Bolt at his best has star quality. A few weeks ago Sebastian Coe, elected as the IAAF’s new president on 19 August, put into perspective just how important Bolt is: “He has captured the imagination like no sporting figure since Muhammad Ali in the 1970s.”
But whatever happens in Beijing, athletics needs new stars. Gatlin, more pariah than hero, is 33 and won’t be around much longer. Among the fastest of the young pretenders is a 200m sprinter who is flying, both on and off the track.
Zharnel Hughes, aged 20, has put in a string of impressive performances, including a second place behind Bolt in the Diamond League in New York, victories in Lausanne and London, and a 200m national title. Remarkably, that title wasn’t won in Jamaica, where he lives and trains, or Anguilla, where he was born and raised, but at July’s British Championships.
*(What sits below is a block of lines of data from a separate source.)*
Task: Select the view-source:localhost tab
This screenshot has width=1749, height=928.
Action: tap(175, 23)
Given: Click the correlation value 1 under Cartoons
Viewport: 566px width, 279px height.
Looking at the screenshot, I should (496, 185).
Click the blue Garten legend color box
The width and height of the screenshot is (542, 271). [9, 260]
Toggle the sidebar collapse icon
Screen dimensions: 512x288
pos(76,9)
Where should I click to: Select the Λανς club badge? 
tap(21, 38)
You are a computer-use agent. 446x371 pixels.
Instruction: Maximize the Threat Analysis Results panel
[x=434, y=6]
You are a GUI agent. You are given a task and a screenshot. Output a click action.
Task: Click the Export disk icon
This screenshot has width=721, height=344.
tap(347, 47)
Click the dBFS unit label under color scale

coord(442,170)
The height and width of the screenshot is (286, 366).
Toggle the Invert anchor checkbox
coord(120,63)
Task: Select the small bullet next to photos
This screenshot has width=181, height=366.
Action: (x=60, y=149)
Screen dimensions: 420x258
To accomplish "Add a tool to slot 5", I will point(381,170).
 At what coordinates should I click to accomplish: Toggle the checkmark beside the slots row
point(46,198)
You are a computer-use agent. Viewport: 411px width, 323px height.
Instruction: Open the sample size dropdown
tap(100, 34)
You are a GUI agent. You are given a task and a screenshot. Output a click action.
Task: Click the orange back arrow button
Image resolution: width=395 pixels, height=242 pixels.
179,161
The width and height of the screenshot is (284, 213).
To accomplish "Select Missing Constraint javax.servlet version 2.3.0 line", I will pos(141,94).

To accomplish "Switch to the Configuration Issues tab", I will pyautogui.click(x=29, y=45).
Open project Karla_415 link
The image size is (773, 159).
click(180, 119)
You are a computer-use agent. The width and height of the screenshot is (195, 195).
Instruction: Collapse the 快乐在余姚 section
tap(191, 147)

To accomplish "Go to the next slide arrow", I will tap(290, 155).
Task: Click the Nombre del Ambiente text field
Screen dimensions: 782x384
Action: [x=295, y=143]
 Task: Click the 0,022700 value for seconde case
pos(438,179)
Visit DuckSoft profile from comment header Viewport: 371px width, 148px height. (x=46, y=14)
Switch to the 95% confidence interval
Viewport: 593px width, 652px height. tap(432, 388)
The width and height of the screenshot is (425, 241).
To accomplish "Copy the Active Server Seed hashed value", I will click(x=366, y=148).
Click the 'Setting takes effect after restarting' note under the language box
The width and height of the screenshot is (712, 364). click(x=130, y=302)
Anguilla, sitting between the British Virgin Islands and Antigua in the Caribbean, is a British overseas territory, just like Gibraltar and the Falkland Islands. It competes at the Commonwealth Games, though no Anguillan has ever won a medal, but isn’t recognised at the Olympics. As Anguillans hold British passports, the “new Usain Bolt”, as Hughes is known, was able to apply to compete for Britain and Northern Ireland.
Hughes is a confident and expressive young man whose charisma, should he make it to the top, will be invaluable to his chosen sport.
“My teachers, peers and family have always encouraged me to do the best I can, and I want to inspire young people, set an example and influence them to do positive things,” he said in a speech at his old school in Anguilla. “I’m just trying to have a happy life. I keep everything simple – I love being the person that I am.”
Hughes is confident of winning a World Championship medal. “My main aim is to get to the final, then we’ll see what happens,” he tells Radio Times from his hotel room in Beijing, which he shares with Delano Williams, another Caribbean Briton based in Jamaica. “But I am in good shape, I’m feeling good and I believe I can win a medal. So does my coach.”
He first tried athletics at primary school in Anguilla, aged ten, and as he grew and grew, so did his performances. He stands 6ft 3in, two inches shorter than Bolt, but taller than most of his rivals. A couple of weeks before Bolt won three sprint golds at the London 2012 Olympics, Hughes won a scholarship to the IAAF High Performance Training Centre in Jamaica, where he has the same chief coach as Bolt and Yohan Blake.